Auch auf Instagram, wo falsche Körperbilder und kranke Selbstwahrnehmung quasi gezüchtet werden, ist das Projekt aktiv. Unter @deinkoerperistgenug kann man dort die Bilderserie betrachten.
Genug sein
Das Ansinnen der drei Frauen ist schnell erklärt: „Mehr Realität, mehr Diversität, der eigene Körper als Ideal und mehr Selbstliebe“. Sie haben Frauen im Alter von 19 bis Ende Fünfzig fotografiert, darunter Schwangere, Tätowierte, Frauen mit mehr oder weniger Gewicht. „Wir haben schnell gemerkt, wirklich jede hat mindestens eine `Problemzone` und niemand ist wirklich komplett zufrieden mit dem eigenen Körper. Das hat uns natürlich erschreckt und das ist es auch, was das Projekt so wichtig macht“, sagt Jennifer Siegel. Die Fotografin betont: „Wir wissen, dass wir die Welt nicht verändern können, aber wir wollen dazu beitragen, dass Menschen zum einen sehen, dass andere auch ihre Probleme und Geschichten mit sich herumtragen, dass es den `perfekten Körper`gar nicht gibt und dass vor jeder Vorverurteilung der Gedanke stehen sollte: Was hat dieser Mensch erlebt, durchgemacht.“
Also mehr Selbstliebe, weniger kranke Schönheitsideale und mehr Toleranz und Akzeptanz. Um dies zu verdeutlichen und kritische Stimmen, die die Nacktheit in den Fotos kritisieren könnten, schon verstummen zu lassen, hat jede Frau zu ihren Bildern auch ihre ganz persönliche Geschichte erzählt.

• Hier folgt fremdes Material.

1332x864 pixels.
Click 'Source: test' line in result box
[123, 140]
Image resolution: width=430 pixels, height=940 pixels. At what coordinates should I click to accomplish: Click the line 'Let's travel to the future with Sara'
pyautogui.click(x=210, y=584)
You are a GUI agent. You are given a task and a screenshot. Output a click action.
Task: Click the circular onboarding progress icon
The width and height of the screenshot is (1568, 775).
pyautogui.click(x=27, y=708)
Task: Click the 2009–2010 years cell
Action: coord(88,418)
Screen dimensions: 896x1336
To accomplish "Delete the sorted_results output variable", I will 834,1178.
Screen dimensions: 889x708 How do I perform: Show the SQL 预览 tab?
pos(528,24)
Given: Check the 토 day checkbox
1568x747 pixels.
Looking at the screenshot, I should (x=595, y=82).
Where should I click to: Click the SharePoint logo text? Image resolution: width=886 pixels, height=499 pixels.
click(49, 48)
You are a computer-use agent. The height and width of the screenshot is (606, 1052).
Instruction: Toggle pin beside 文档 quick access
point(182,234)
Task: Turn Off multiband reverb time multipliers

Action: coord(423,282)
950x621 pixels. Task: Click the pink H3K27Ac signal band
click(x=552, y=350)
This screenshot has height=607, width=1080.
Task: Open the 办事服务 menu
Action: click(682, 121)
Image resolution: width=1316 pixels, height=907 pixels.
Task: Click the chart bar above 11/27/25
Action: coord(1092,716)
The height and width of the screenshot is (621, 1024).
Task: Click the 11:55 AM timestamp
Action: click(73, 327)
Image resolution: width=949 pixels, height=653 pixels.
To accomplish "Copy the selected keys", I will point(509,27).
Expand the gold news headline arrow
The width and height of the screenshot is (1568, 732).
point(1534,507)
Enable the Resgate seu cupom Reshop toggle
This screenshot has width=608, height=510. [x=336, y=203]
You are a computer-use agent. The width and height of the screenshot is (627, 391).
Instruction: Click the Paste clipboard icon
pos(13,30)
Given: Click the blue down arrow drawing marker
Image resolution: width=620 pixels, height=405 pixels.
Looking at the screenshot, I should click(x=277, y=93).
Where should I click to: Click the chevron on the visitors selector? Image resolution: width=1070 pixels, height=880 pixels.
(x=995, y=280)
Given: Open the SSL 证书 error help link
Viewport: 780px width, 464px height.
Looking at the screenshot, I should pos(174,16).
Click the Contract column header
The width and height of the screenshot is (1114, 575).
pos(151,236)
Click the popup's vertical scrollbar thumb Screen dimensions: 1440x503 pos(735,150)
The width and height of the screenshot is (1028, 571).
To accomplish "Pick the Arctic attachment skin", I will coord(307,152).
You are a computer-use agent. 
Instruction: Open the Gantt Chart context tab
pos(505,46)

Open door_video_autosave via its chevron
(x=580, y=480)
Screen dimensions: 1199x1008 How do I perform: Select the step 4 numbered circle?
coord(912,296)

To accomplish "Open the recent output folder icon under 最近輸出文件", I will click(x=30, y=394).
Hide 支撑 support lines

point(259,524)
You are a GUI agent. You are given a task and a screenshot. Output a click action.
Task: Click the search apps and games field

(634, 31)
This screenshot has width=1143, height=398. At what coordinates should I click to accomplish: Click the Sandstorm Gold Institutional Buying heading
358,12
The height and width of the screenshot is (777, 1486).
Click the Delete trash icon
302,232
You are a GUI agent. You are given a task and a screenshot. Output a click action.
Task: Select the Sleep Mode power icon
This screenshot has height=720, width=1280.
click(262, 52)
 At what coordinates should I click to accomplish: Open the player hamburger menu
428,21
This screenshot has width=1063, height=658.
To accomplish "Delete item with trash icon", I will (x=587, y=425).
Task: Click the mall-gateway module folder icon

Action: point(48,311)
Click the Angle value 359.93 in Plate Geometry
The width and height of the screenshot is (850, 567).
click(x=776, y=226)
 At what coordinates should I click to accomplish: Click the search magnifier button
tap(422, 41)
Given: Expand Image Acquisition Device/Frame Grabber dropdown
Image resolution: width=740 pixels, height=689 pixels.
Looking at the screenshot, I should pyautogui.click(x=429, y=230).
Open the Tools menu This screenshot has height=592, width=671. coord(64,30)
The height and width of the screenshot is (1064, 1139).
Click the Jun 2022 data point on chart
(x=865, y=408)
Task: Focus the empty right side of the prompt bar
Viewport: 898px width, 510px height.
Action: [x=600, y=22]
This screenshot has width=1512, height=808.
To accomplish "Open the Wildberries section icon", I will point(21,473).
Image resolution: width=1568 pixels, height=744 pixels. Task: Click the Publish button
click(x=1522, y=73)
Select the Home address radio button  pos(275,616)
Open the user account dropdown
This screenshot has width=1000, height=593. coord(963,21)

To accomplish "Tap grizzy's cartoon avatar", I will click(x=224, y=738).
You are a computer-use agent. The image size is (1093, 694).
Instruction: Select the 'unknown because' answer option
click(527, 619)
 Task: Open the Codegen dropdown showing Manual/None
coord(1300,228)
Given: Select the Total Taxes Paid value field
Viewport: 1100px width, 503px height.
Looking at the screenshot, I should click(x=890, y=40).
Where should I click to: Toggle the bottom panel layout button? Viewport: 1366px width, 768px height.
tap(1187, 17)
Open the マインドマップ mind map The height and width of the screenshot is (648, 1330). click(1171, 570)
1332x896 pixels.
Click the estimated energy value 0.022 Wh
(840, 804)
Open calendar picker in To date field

Jedes Bild eine Geschichte
Und die reichen von Essstörungen und psychische Erkrankungen über Narben – körperlich wie seelisch – bis hin zum Einfluss von Schwangerschaften auf den Körper und die Probleme mit dem „Frau-Sein“ aus der Sicht einer Muslima. So werden auch traurige, bedrückende Geschichten erzählt, ohne Mitleid zu erwecken. Denn mitfühlen, statt mitleiden – tolerieren und akzeptieren, statt zu urteilen und zu verurteilen, das ist die Botschaft von „Dein Körper ist genug“. Das funktioniert gut, weil jede Frau ihre Geschichte aus ihrer eigenen Perspektive erzählt. So lesen sich die Texte nicht wie ein Ausstellungskatalog, sondern wie individuelle Botschaften der Models an den Besucher. Alle mit der einen, wichtigen Message: Liebe Dich selbst und akzeptiere die Anderen.
Aktuell: Ausstellung wegen Corona geschlossen
So lange die Ausstellungsräume im „Weißenburger Tor“ aufgrund der Corona-Epidemie geschlossen sind, kann man das Projekt auf Instagram und auf der Internetseite „Dein Körper ist genug“ verfolgen. Dort können sich auch Menschen bewerben, die sich selbst fotografieren lassen und ihre Geschichte erzählen wollen. „Wir würden uns da über noch viel mehr Diversität freuen“, sagt Jennifer Siegel. „Männer, Frauen, Diverse – auch gerne ältere Menschen und Menschen mit Behinderungen, wir freuen uns wirklich über jeden, der an unserem Projekt teilnehmen möchte“, so die Fotografin aus Graben-Neudorf.
Die Ausstellung soll nämlich immer weiter wachsen und – so wünschen es sich die Organisatorinnen – auch weiter und in größeren Städten zu sehen sein. „Wir planen gerade eine Ausstellung in Karlsruhe, aber wir würden die Fotos natürlich gerne bundesweit zeigen. Wir planen zudem einen Bildband. Aber da wir das Ganze aus Spenden finanzieren und in Sachen Buchpublikation alle totale Laien sind, ist das natürlich nicht ganz so einfach“.